Part 4 of the Tumult series. ← Part 3: Built-In Proof: Native Observability

Extensibility is where chaos engineering platforms have historically been most limiting. You want to inject a fault specific to your infrastructure — say, a Kafka broker partition or a Redis cache flush — and you find yourself either writing a complex Python extension, relying on a community plugin that is two years out of date, or resorting to shell scripts bolted to the side of your experiment definition.

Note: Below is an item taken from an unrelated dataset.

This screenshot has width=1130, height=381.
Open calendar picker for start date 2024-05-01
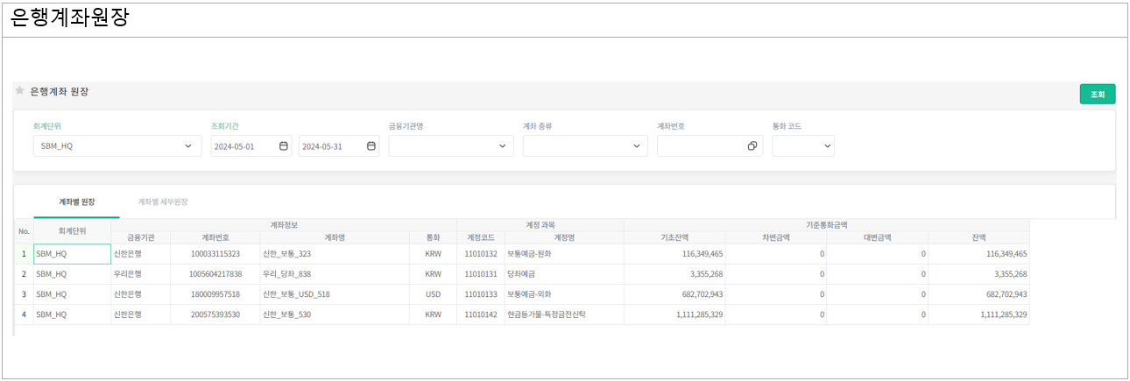284,146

Tumult approaches this differently. The plugin system has two layers: script plugins that anyone can write, and native Rust plugins that integrate deeply with SDKs. You choose the right layer for your use case, and the engine handles the rest.

Two Layers, One Interface

From the experiment definition’s perspective, a script plugin and a native plugin look identical:

# Using a native Rust plugin (tumult-kubernetes)
- name: delete-api-pod
  activity_type: action
  provider:
    type: native
    plugin: tumult-kubernetes
    function: delete_pod
    arguments:
      namespace: production
      name: api-server-7b8c9d-xk2p1

# Using a script plugin (tumult-network)
- name: inject-latency
  activity_type: action
  provider:
    type: process
    path: plugins/tumult-network/actions/add-latency.sh
    env:
      TUMULT_INTERFACE: eth0
      TUMULT_DELAY_MS: "200"
      TUMULT_JITTER_MS: "20"

The experiment author does not need to know whether the plugin is compiled Rust or a bash script. The engine executes both, captures stdout/stderr, records timing, and emits OTel spans with identical structure. The journal entry for a script action and a native action are indistinguishable.

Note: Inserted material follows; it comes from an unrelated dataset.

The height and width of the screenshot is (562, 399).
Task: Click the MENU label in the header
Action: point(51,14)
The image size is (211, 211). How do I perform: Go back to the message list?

Script Plugins: The Community Layer

Script plugins are the primary path for community contributions and team-specific extensions. The contract is simple: a directory with a manifest and executable scripts.

Directory structure

tumult-nginx/
├── plugin.toon              # manifest: declares actions and probes
├── actions/
│   ├── kill-worker.sh       # action: kill an nginx worker process
│   └── reload-config.sh     # action: force config reload
├── probes/
│   └── connection-count.sh  # probe: count active connections
└── README.md

The manifest

The plugin.toon manifest declares what the plugin can do:

{
  "name": "tumult-nginx",
  "version": "0.1.0",
  "description": "Nginx chaos actions and probes",
  "actions": [
    {
      "name": "kill-worker",
      "script": "actions/kill-worker.sh",
      "description": "Kill an nginx worker process"
    },
    {
      "name": "reload-config",
      "script": "actions/reload-config.sh",
      "description": "Force nginx config reload"
    }
  ],
  "probes": [
    {
      "name": "connection-count",
      "script": "probes/connection-count.sh",
      "description": "Count active nginx connections"
    }
  ]
}

The script contract

Scripts communicate with the engine through a simple, consistent interface:

Input: Arguments are passed as environment variables with the TUMULT_ prefix, uppercased. An argument worker_pid in the experiment becomes TUMULT_WORKER_PID in the script.

Output:

stdout — the result (captured by the engine, stored in the journal)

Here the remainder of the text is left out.